既往研究发现胰岛素样生长因子（IGF-1）能使上皮细胞内 E-钙粘蛋白的表达降低，促进肾小管上皮细胞间充质转分化（TEMT） 的快速转化，导致肾组织纤维化。而IGF-1的水平受到生长因子（GH）的调控。我们首次研究观察到锌指转录因子1（Snail 1）的表达在糖尿病肾病（DN）大鼠肾组织中显著上调，Snail 1与E-钙粘蛋白表达呈显著负相关，表明Snail 1触发肾小管上皮细胞EMT，是DN发生、发展的主要原因之一。因此，我们拟建立糖尿病肾病大鼠模型，探讨GH/IGF-1轴与Snail 1的相关性，GH/IGF-1轴是否通过Snail 1通路促进肾脏TEMT的转化，及IGF-1受体拮抗剂的干预作用。研究结果将为DN肾纤维化的发病机制提供新的循证医学证据及治疗靶点。

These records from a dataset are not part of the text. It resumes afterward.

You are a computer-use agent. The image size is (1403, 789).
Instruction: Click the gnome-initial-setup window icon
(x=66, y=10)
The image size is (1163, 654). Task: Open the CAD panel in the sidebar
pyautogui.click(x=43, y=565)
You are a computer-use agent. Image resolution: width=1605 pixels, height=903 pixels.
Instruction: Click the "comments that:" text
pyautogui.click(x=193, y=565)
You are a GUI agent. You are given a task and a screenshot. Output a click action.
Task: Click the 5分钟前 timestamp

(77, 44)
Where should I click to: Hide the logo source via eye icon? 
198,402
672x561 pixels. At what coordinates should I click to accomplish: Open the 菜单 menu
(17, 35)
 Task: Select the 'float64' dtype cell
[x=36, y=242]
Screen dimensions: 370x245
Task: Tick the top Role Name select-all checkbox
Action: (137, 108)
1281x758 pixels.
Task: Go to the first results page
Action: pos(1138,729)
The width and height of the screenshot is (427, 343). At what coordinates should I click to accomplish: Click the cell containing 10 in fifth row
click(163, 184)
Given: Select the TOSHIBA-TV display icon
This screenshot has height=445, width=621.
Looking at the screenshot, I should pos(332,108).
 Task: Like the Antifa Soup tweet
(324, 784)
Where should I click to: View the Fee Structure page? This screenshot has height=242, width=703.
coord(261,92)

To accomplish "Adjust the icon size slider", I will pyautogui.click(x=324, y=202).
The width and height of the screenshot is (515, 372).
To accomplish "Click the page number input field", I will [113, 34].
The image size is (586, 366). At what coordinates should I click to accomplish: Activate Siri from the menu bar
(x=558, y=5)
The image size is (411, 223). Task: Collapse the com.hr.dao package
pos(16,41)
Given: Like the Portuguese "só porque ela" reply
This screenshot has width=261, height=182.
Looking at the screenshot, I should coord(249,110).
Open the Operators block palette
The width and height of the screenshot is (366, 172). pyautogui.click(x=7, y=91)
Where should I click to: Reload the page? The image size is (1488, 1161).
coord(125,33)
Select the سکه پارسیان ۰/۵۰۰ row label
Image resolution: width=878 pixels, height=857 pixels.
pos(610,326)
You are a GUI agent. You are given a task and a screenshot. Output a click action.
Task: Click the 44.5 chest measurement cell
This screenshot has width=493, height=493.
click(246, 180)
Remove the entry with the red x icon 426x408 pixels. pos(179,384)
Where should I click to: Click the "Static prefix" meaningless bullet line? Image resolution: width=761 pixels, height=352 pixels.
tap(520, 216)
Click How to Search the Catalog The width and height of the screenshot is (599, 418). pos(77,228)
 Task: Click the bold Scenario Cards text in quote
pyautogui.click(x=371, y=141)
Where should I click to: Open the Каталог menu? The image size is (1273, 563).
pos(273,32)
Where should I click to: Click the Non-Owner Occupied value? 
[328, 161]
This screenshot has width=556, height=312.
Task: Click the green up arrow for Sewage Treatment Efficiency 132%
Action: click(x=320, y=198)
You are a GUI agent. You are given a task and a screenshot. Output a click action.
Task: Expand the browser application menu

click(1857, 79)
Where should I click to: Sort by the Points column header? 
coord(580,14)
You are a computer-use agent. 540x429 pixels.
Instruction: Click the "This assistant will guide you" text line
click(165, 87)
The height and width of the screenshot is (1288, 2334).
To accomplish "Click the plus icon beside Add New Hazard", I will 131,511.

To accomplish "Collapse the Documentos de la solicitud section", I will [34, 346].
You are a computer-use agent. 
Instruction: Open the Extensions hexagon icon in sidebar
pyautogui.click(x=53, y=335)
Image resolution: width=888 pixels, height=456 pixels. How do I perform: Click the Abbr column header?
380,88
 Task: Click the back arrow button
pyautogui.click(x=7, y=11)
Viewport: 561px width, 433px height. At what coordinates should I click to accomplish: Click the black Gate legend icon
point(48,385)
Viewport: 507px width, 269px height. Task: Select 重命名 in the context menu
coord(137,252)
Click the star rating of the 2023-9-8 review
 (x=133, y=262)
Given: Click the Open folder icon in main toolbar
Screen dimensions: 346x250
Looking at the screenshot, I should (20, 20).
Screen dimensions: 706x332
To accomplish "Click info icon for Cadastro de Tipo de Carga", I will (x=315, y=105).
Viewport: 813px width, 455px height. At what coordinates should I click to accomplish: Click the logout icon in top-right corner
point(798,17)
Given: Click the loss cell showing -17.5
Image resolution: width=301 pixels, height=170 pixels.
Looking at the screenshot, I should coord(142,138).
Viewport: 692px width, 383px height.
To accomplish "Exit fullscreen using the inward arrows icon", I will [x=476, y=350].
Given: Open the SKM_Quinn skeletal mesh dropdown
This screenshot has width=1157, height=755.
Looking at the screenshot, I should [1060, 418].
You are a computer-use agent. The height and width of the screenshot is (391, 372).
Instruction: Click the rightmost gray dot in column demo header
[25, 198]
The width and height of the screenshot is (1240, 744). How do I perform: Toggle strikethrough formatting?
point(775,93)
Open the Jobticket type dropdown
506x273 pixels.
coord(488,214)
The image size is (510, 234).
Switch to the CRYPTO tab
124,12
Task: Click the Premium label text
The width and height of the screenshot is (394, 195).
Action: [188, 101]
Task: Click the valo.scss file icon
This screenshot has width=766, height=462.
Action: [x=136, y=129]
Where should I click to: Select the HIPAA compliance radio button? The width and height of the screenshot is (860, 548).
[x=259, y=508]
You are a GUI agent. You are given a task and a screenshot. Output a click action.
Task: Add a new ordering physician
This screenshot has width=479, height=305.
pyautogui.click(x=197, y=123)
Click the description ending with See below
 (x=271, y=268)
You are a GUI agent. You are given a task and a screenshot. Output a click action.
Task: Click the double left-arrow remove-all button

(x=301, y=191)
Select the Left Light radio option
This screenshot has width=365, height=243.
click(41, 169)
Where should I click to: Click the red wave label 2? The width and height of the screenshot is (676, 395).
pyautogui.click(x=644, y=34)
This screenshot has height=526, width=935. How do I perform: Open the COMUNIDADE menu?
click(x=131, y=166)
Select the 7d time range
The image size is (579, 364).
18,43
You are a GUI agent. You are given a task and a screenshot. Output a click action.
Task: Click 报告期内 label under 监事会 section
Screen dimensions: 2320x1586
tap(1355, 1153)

A relationship has not been noted between the activity of the growth hormone (GH) / insulin-like growth factor 1 (IGF-I) axis and Snail 1 in diabetic nephropathy (DN). Previous study, we first reported that the Snail 1 promoted tubular epithelial cell-myofibroblast trans-differentiation (TEMT) in the model of DN. To investigate the mechanism of the Snail 1-induced the GH/IGF-1 activation for the TEMT in DN, streptozotoein-induced diabetic rats will be randomly divided into three groups: Control group, DN group and DN rats intervened with the inhibitor of IGF-1 receptor (IGF-1R group). The serum concentrations of GH and IGF-1, serum creatinine(Scr) of rats are measured. PAS and Masson staining will be used to observe the renal pathological changes. Immunohistochemical staining and Western blot will be employed to derermine the espressions of IGF-1, Snail 1, E-cadherin, and fibronectin(FN) proteins in renal tissues. Rat renal tubular epithelial cells will be collected with grinding and digesting methods from each group, and IGF-1 will be transfected in to renal tubular epithelial cells. Then the mRNA and protein of IGF-1, Snail 1 and E-cadherin will be detected. .The relation of the GH/ IGF-1 axis and Snail 1 in the pathogenesis of DN rats will be investigated the impact of GH/IGF-1 on Snail 1 in renal tubular epithelial cells after transfection. Also the serum concentrations of GH and IGF-1 and the expression of IGF-1 and Snail 1 mRNA and protein in renal tissues will be measured. We will explore whether the GH/IGF-1 axis promotes the development of the TEMT through the Snai l pathways by observing the pathological changes and detecting the expression of E-cadherin and FN in renal tissues of DN rats. Then the GH/IGF-1 axis will be restrained by the inhibitor of IGF-1R and the renal histomorphological features and the expression of Snail 1, E-cadherin and FN will be tested. .In our study, we will investigate the relationship between the GH/IGF-1 axis and Snail 1 in DN rats, the impact of GH/IGF-1 axis on TEMT wether through Snai l pathway. In order to identify the GH/IGF-1 axis up-regulates TEMT through Snail 1 in DN rats, we use the inhibitor of IGF-1R to restrain the GH/IGF-1 axis. The foundings will provide a novel mechanism for GH/IGF-1 axis's role in the pathogenesis of DN, and offer the possibility of targeting the GH/IGF-1 axis for the prevention and treatment of DN.